-- WRITTEN TASK --
Convert every line of the items below into a numbered list, omitting blank lines and leaving out the images.

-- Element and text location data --
——————————

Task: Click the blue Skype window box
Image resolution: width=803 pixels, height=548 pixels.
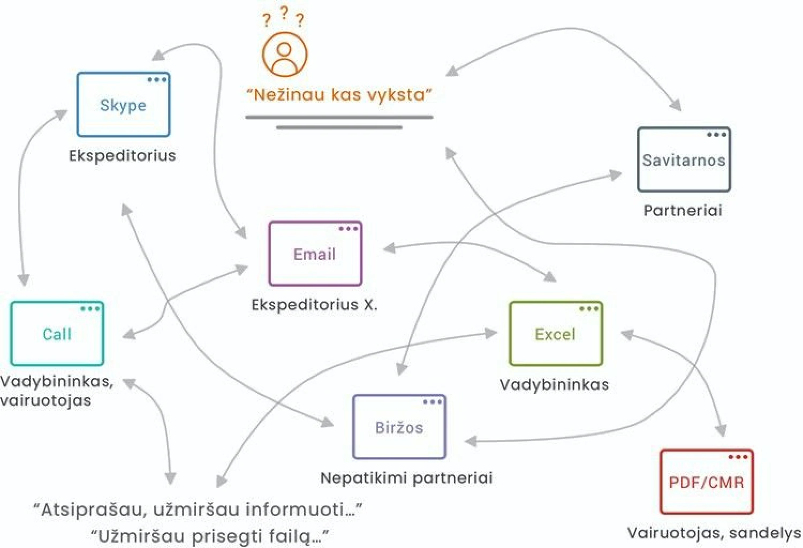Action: pos(124,105)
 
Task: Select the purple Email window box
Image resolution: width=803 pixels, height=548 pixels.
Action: pos(315,254)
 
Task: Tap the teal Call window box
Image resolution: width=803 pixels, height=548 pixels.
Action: pos(57,333)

——————————

-- TASK OUTPUT --
1. Task: Click the blue Skype window box
2. Image resolution: width=803 pixels, height=548 pixels.
3. Action: pos(124,105)
4. Task: Select the purple Email window box
5. Image resolution: width=803 pixels, height=548 pixels.
6. Action: pos(315,254)
7. Task: Tap the teal Call window box
8. Image resolution: width=803 pixels, height=548 pixels.
9. Action: pos(57,333)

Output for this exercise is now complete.